After years of backroom deliberations, two state-owned Israeli defense giants may soon pull the trigger on going public in a bid to capitalize on the surging global demand for defense stocks.

But challenges remain, like how the government, which currently owns both Rafael and Israel Aerospace Industries (IAI), would handle concerns over state secrets and union interests, as well as what the terms of an initial public offering would look like.

“The defense market is booming all over the world and especially in Israel. If you want to go for an IPO with Rafael and IAI, this is the time,” said Yaacov Ayish, the Senior Vice President for Israeli Affairs at the Jewish Institute for National Security of America (JINSA). “IAI is very into it in the last two years. In terms of being ready, they are more ready than Rafael. The opportunity is the same with both of them.”

With Israel’s record defense budget of $45 billion in 2026 also straining the deficit, there is much to be gained by raking in billions. And with Israel’s defense exports at an all-time high of around $19 billion in 2025, IAI and Rafael want to capitalize and the government may be finally willing to let go of an ownership stake of 30-40 percent of the defense giants.

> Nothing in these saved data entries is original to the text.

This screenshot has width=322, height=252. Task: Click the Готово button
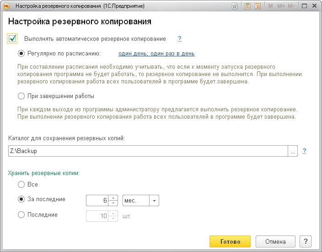click(230, 241)
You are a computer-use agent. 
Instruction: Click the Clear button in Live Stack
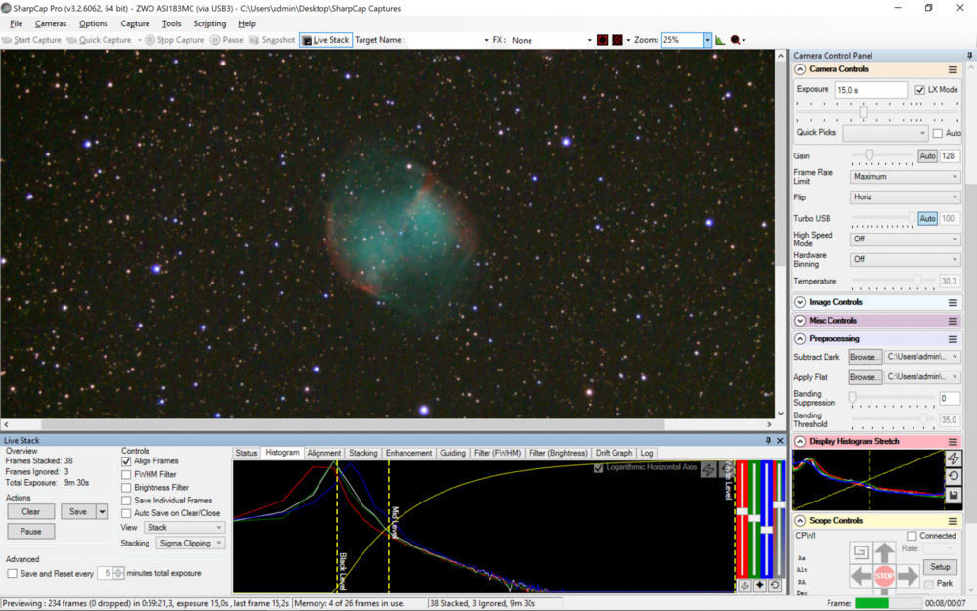[30, 511]
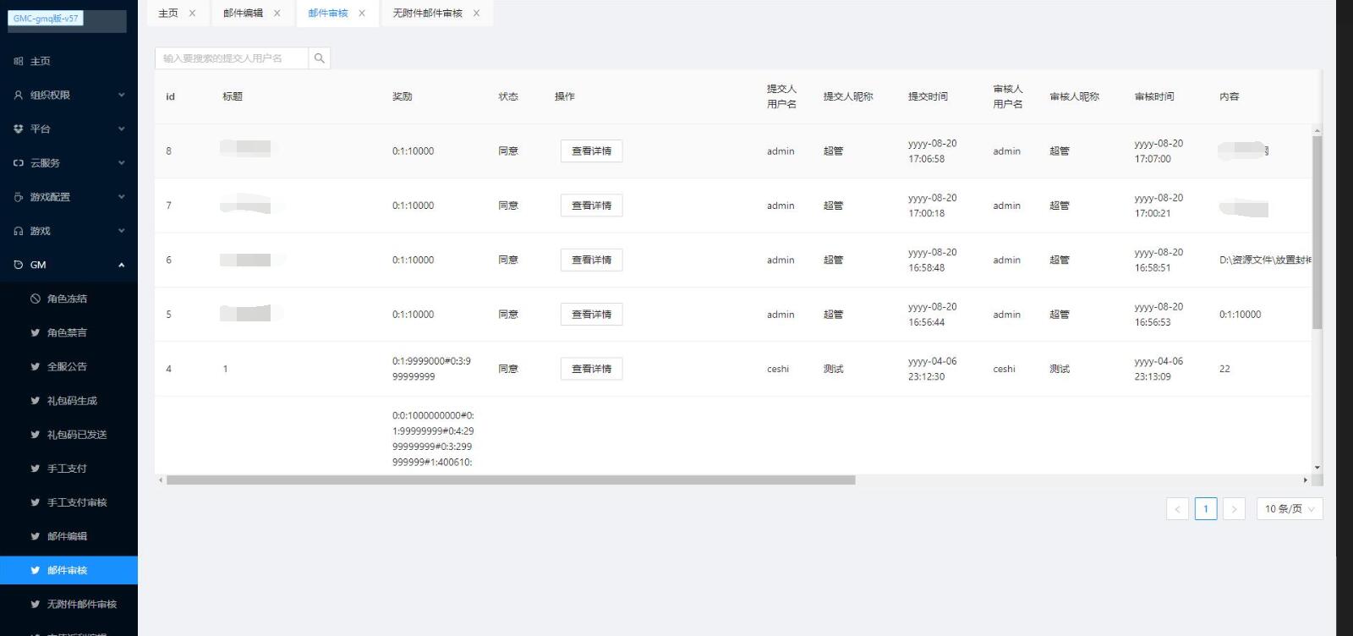The image size is (1353, 636).
Task: Click 查看详情 for record id 4
Action: 591,369
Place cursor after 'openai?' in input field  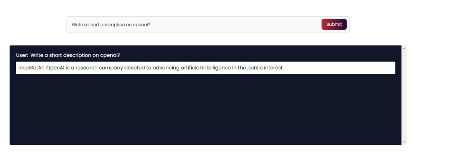tap(151, 25)
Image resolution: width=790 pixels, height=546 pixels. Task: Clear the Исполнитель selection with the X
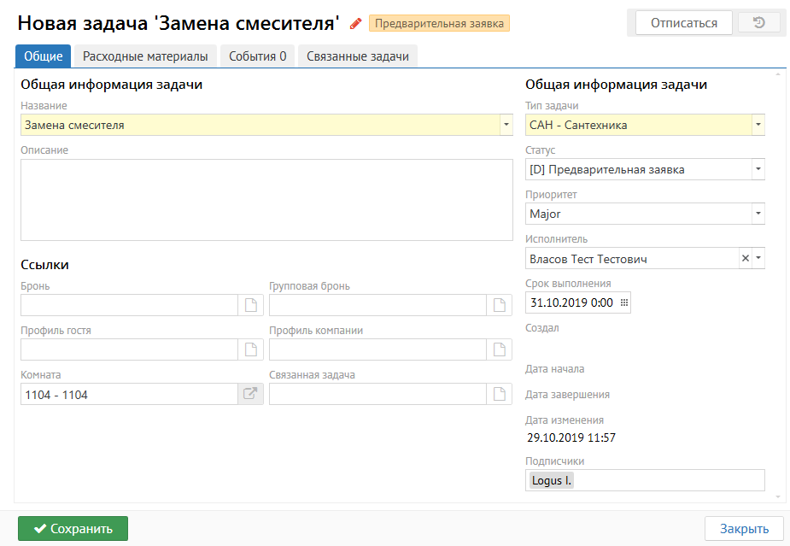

But hurdles remain for the two government defense giants. Going public raises questions about how Israel would safeguard state secrets and other classified information at the two companies, which make systems such as Iron Dome.

“How do you, on one hand, protect those secrets — such as space and missile defense — and many other exotic and exquisite technologies, such as navigation,” Ayish said. “This is a challenge.”

Israel grappled with the question back in 2018, when another government-owned firm, Israel Military Industries (IMI), was sold to Elbit Systems. To retain control over highly sensitive technology, IMI’s missile and rocket propulsion arm, known as Tomer, was spun off and remains in government hands.

“They succeeded in protecting technologies and made a small separate company,” Ayish said. It is not clear if either Rafael or IAI have divisions within the companies that could be spun-off, similar to Tomer.

IAI’s strong union is another issue experts mentioned. “In IAI they have the union. The head of the union is very powerful, including within the Likud [party]. …With 15,000 workers who have a strong impact. If you are considering it now, before elections in October, it can be a significant factor,” Ayish said.

Ayish said the companies could also become more efficient with an IPO.

“The experience of government managing companies is usually not good,” he said.

He added that the benefit in efficiency will depend on how large of a stake the government sells off. If Israel only sells a 30 percent stake, then “it will be managed by the Israeli Ministry of Defense and the Treasury and still be a government company, and the past experience with that was not very good.”